Operationally, the path from data to decision is now clear and reproducible: compute exposure, fit the log–log model, obtain rates, convert to per-trip probabilities, and apply the chosen threshold to select an offering style. Two caveats remain. First, incidents vary in severity; this chapter used total incidents as a consistent teaching proxy. Second, the data are cross-sectional over a fixed window and do not reflect within-period improvement or route mix. For next steps, management may wish to (a) repeat the exercise with fatal accidents or fatalities as sensitivity checks, (b) compare results to a count model with an exposure offset, and (c) calibrate thresholds with customer research and operational constraints. With these extensions, the same proportional framework can be updated periodically to keep pricing and policy aligned with observed risk while remaining simple to explain to a general audience.

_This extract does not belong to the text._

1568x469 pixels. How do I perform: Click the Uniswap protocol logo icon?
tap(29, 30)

12.11 Homework Assignment: Pricing Policy Recommendation
12.11.1 Objective
In this assignment, you will repeat the chapter’s analysis using a more severe safety outcome from the same dataset—choose fatalities_00_14—to determine whether the implied per-trip probability of a covered event is small enough to support an opt-in or default-bundle design, or large enough to justify required coverage. You will fit and compare the linear–linear, semi-log, and log–log specifications, interpret the log–log slope as an elasticity, and translate fitted totals into exposure-adjusted rates and per-trip probabilities for representative route lengths. You will then compute illustrative premiums (given a benefit amount and loading) and state whether your conclusion differs from the base case that used total incidents.

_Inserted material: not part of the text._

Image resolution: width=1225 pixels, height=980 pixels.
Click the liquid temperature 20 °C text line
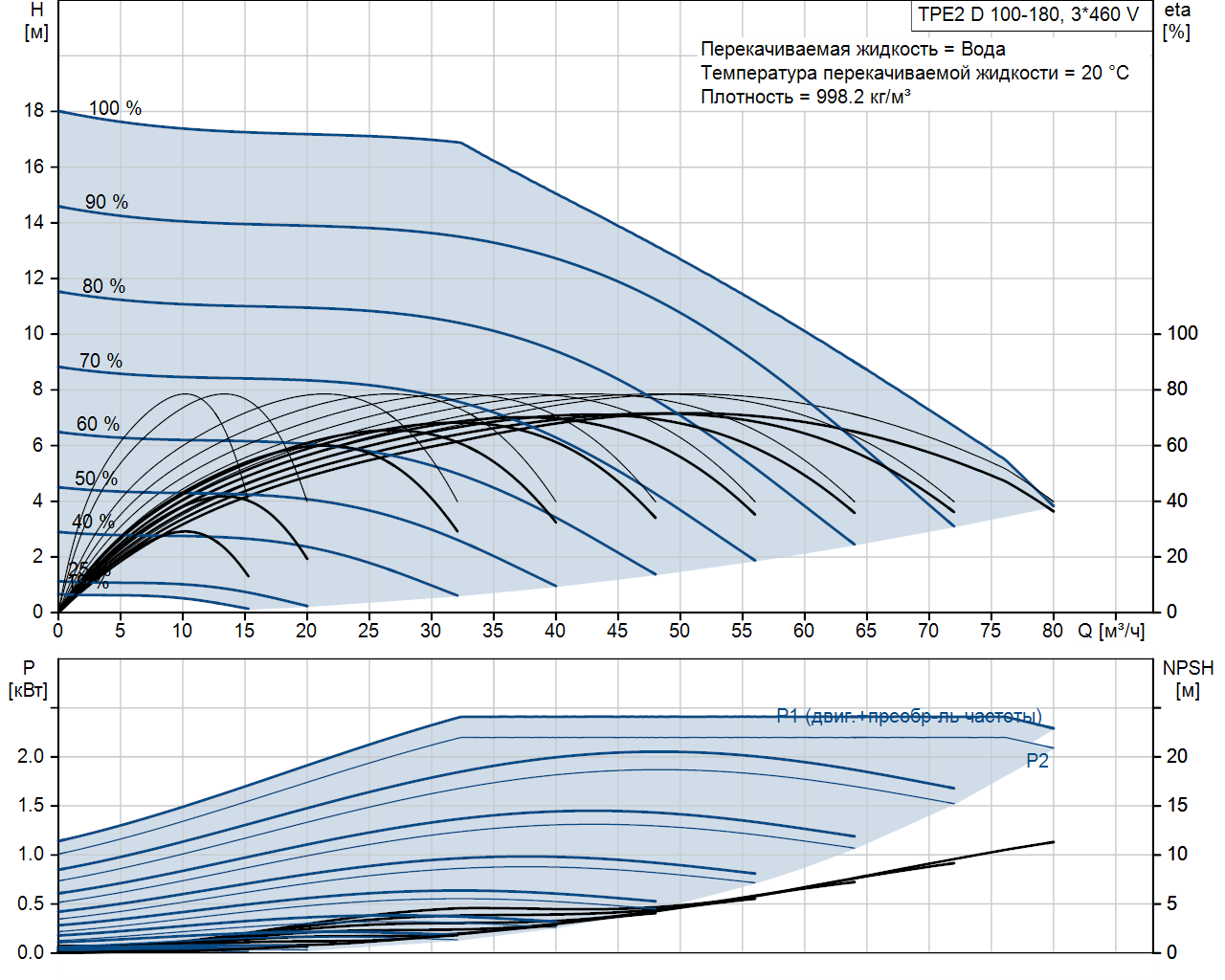coord(914,73)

12.11.2 Submission Instructions
Please follow these detailed instructions for completing and submitting your assignment. Work within the class assignment workspace and create an R Quarto document that mirrors the structure and style shown in the chapter. Load the same packages, read the FiveThirtyEight dataset from GitHub, construct exposure = avail_seat_km_per_week * 52 * 15, and create the necessary log variables (use log(outcome + 1) so zero-outcome airlines remain). Provide descriptive statistics with describe(), show raw histograms and log-scale histograms, and apply the Tukey rule to flag capacity outliers on raw and log scales. Plot outcome vs. exposure in raw units, then plot log(outcome + 1) vs. log(exposure) with a fitted line using base graphics. Estimate the three models with lm(), print each fitted equation using the helper shown in the chapter, and include residuals-vs-fitted and residual histograms for diagnostics. For the log–log model, report the elasticity estimate, its uncertainty, and a one-sided test of “less than proportional” growth; then convert fitted totals to rates and to per-trip probabilities for distances, 800, 2000, and 6000, and compute example premiums for benefit amounts you specify with a stated loading. Conclude with a clear recommendation (required, default bundle with opt-out, or opt-in), noting how and why your conclusion differs (or not) from the base case. Organize your document with headings (# for main sections, ## for subsections), ensure all reported values are reproducible from visible code, include a brief QA block and session info, compile to a Word document, and submit both the .qmd and the Word file as instructed.